EXERCISE
Rewrite the lines of the material below as a numbered list, starting with the line that contains "The height and" and going on through the end of the material, leaving out blank lines and pictures.

Text and item location entries
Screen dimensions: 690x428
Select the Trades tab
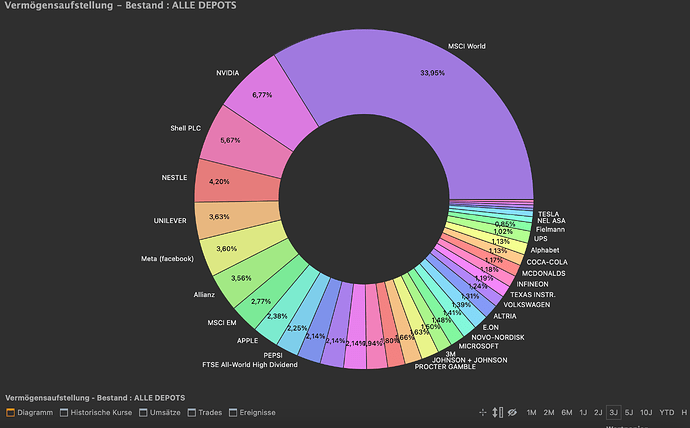(x=205, y=413)
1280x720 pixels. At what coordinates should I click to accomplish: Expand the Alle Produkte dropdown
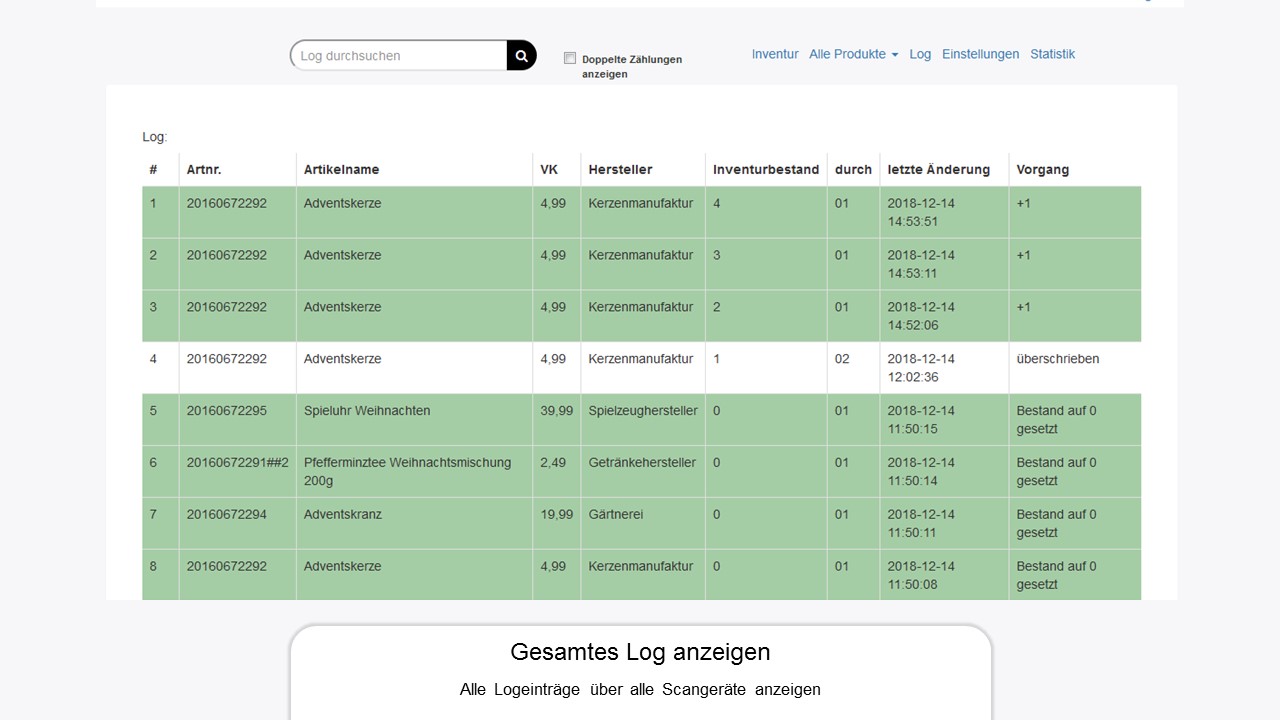[853, 54]
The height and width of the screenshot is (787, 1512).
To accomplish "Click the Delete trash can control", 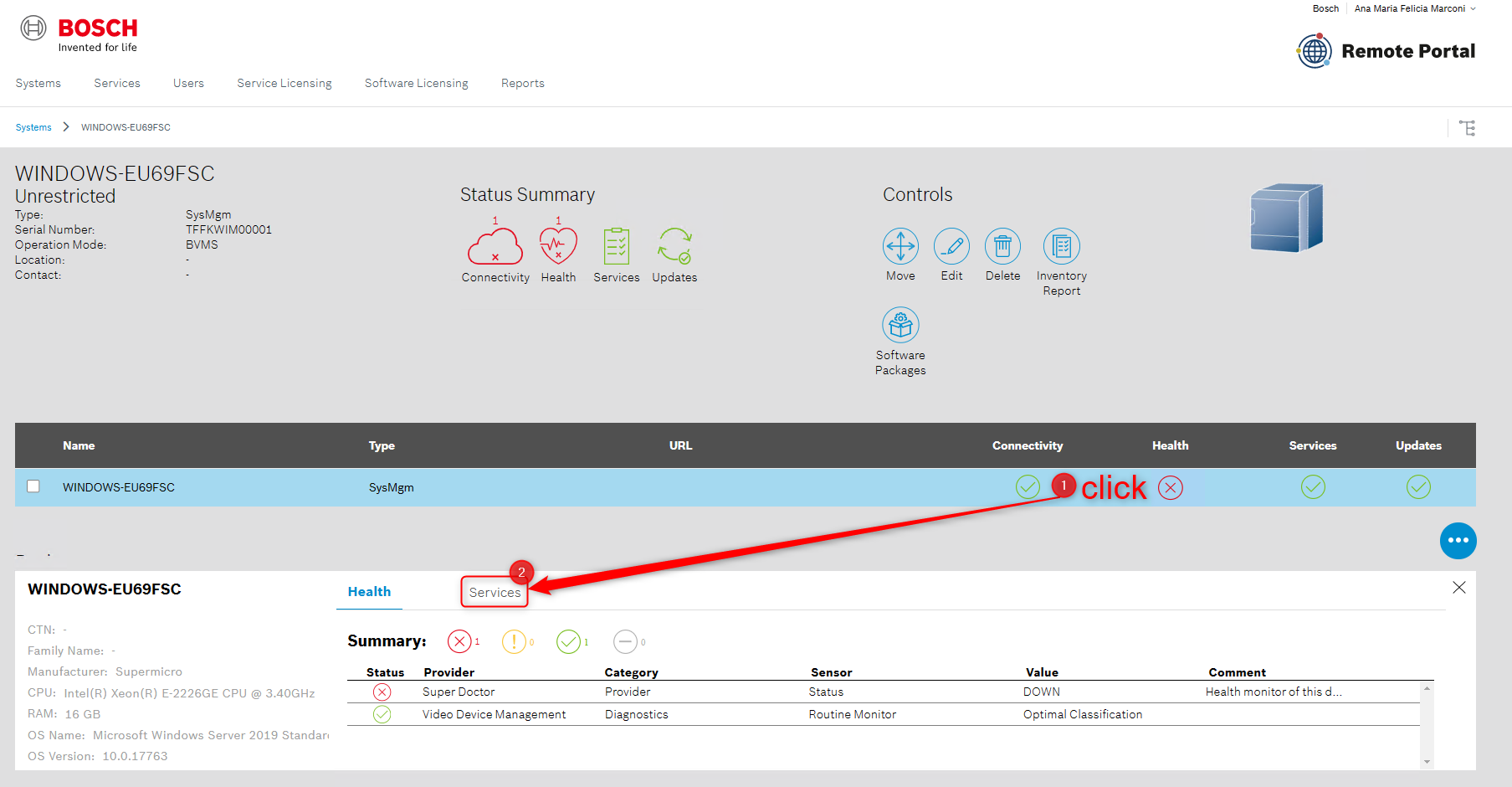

OUTPUT FOR THIS TASK
1. The height and width of the screenshot is (787, 1512).
2. To accomplish "Click the Delete trash can control", 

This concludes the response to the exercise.